Tailwind for me and my process is not as useful as writing the necessary css. It could be the script, template, and style blocks way of writing Vue SFCs that drives a lot of this, but my brain wasn't built for pure utility class usage.

Josh Collinsworth has this to say:

Tailwind is nearly as ubiquitous as it is polarizing these days. (I trust if you’ve been interested enough to read this far, I don’t need to cite any sources there.)

Proponents show a near cult-like devotion to Tailwind, some even going so far as to claim it’s “fixed” CSS—or at the very least, made it manageable and predictable in a way it wasn’t for them before.

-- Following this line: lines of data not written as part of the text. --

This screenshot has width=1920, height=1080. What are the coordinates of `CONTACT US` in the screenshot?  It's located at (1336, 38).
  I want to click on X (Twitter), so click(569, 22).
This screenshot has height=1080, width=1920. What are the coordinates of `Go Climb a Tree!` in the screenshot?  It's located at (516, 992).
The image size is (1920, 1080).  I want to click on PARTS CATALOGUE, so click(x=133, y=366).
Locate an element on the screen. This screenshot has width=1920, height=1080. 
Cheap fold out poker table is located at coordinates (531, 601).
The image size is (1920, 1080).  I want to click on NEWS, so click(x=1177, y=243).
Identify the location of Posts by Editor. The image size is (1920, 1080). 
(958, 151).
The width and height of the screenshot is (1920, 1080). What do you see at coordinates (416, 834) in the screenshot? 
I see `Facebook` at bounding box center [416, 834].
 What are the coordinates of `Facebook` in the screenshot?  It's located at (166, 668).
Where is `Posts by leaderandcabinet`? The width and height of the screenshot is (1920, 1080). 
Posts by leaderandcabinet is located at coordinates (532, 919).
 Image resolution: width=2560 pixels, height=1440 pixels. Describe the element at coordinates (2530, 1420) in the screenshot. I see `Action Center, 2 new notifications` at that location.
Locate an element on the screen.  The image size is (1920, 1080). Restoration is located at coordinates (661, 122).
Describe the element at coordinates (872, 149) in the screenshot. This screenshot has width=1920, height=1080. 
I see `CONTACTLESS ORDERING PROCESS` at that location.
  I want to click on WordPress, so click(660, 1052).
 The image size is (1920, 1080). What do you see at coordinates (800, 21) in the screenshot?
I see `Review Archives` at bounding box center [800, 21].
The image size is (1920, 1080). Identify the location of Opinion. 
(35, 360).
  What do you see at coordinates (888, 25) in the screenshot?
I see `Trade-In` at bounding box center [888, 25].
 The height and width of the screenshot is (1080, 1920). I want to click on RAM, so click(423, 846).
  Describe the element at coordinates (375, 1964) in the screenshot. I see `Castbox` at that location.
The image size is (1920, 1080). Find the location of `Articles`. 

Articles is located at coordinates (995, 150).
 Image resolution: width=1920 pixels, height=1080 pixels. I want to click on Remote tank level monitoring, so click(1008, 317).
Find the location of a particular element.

Most frontend frameworks and products feature a first-class Tailwind integration, due to its soaring popularity.

Detractors, on the other hand, claim Tailwind is messy; it gets in the way; it violates core fundamentals of web development; it cuts against the grain; it diminishes the power of CSS; and/or that it does the opposite of what it’s supposed to, adding complexity and making projects even harder to maintain.

I am in that latter camp because of my particular preferences and use cases, but I can see how useful it would be for, say, a React-based project and why that might make maintenance easier.

I think the overall conclusion being a matter of what a certain set of developers values has a lot of merit. I don't want to use Tailwind in its entirety, but I don't want to dismiss its utility either.